# [AIM OF THE TASK]
Count the lines in the entries below that contain the word "toolbar", treating uppercase and lowercase as different, and reply with the number alone.

— start EXERCISE DATA —

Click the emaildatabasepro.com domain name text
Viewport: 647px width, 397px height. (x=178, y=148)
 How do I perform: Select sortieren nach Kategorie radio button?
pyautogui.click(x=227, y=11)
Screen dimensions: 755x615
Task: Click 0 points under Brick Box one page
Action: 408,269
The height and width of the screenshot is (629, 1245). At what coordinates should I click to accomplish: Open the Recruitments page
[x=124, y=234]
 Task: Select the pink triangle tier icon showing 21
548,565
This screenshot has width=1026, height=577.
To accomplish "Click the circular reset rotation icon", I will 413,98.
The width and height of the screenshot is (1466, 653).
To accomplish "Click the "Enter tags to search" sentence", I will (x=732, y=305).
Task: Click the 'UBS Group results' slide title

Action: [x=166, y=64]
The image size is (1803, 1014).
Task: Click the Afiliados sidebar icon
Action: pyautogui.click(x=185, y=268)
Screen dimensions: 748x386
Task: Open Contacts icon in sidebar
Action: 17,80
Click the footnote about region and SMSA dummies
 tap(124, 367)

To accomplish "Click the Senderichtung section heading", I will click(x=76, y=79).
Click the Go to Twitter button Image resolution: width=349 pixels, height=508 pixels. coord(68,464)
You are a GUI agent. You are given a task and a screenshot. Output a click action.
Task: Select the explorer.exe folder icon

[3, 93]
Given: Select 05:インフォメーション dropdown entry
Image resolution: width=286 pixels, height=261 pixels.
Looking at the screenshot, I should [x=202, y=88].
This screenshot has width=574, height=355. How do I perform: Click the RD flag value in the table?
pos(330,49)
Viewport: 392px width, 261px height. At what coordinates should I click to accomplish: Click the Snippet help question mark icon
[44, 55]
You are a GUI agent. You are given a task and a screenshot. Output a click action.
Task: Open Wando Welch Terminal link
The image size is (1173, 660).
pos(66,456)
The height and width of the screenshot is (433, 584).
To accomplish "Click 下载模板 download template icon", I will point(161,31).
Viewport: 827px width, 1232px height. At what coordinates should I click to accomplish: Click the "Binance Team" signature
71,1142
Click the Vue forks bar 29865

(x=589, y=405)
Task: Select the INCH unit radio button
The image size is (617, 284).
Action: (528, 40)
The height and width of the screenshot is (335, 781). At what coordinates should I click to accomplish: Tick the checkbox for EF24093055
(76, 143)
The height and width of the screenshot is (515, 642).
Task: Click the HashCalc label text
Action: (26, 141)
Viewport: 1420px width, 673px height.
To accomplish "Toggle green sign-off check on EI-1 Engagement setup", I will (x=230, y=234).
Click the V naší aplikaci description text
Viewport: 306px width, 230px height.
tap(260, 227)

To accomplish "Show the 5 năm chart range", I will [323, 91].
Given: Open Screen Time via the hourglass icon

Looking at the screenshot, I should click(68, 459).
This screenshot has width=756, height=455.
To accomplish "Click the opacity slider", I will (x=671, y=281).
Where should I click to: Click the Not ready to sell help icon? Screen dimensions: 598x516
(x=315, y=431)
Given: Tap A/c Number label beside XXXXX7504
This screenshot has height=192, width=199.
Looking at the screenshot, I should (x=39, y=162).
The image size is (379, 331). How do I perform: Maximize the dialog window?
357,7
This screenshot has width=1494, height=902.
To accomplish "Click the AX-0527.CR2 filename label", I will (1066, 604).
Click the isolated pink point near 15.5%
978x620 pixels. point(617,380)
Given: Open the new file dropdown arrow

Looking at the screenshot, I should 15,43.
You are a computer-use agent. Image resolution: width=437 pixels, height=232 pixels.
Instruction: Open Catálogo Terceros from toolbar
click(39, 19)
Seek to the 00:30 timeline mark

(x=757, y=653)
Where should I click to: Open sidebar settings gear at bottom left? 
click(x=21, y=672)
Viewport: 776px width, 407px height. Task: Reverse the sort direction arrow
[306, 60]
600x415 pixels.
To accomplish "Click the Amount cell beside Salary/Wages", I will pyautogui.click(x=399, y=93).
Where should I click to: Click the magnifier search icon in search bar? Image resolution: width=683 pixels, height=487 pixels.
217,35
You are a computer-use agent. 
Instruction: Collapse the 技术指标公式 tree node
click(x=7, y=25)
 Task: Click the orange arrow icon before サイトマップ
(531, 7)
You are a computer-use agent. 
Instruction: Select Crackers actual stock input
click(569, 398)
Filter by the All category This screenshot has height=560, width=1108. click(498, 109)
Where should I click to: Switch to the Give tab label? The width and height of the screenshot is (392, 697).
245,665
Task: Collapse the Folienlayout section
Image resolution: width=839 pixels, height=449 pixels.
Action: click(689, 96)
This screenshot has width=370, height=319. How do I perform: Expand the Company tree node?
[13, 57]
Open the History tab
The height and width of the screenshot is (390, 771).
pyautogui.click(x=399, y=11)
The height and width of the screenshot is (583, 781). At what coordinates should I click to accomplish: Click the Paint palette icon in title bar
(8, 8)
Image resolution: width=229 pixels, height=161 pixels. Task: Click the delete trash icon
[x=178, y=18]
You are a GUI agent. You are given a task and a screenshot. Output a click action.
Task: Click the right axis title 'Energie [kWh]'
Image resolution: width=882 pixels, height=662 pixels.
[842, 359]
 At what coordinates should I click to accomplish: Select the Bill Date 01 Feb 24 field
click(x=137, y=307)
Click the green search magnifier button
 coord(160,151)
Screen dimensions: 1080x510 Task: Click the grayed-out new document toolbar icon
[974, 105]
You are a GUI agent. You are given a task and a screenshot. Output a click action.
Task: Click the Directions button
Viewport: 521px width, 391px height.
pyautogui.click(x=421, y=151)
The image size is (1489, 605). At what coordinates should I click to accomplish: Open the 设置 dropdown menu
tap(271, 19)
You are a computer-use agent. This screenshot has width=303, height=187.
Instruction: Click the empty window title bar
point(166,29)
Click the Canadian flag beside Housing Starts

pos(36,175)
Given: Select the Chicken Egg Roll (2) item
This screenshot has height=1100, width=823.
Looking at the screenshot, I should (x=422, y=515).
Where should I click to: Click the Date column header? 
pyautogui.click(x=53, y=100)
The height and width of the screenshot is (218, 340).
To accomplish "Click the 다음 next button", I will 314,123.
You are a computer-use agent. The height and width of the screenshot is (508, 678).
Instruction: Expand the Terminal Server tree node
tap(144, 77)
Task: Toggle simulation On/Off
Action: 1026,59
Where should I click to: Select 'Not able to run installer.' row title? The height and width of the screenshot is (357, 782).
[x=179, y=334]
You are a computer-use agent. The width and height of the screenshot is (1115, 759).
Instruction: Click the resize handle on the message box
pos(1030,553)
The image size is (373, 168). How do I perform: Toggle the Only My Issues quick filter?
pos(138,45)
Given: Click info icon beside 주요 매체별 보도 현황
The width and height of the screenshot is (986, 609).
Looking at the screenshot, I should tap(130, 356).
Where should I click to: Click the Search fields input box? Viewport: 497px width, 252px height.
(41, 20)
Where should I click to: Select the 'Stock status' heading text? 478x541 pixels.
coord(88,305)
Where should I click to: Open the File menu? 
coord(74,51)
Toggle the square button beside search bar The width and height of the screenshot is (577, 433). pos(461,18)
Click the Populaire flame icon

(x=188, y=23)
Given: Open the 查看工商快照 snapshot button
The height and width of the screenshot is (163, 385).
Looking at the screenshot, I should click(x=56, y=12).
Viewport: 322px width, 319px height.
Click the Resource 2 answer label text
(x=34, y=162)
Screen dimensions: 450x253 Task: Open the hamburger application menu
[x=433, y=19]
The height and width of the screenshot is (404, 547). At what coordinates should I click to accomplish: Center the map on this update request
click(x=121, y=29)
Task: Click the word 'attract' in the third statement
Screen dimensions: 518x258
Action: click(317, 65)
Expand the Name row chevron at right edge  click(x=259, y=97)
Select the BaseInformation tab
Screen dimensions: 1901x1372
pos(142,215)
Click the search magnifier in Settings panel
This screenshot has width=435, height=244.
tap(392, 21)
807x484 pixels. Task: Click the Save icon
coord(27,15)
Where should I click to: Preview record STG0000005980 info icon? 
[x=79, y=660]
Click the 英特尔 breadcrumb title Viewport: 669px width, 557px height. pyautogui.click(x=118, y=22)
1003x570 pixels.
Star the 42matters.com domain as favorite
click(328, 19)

— end EXERCISE DATA —

# [OUTPUT BELOW]
2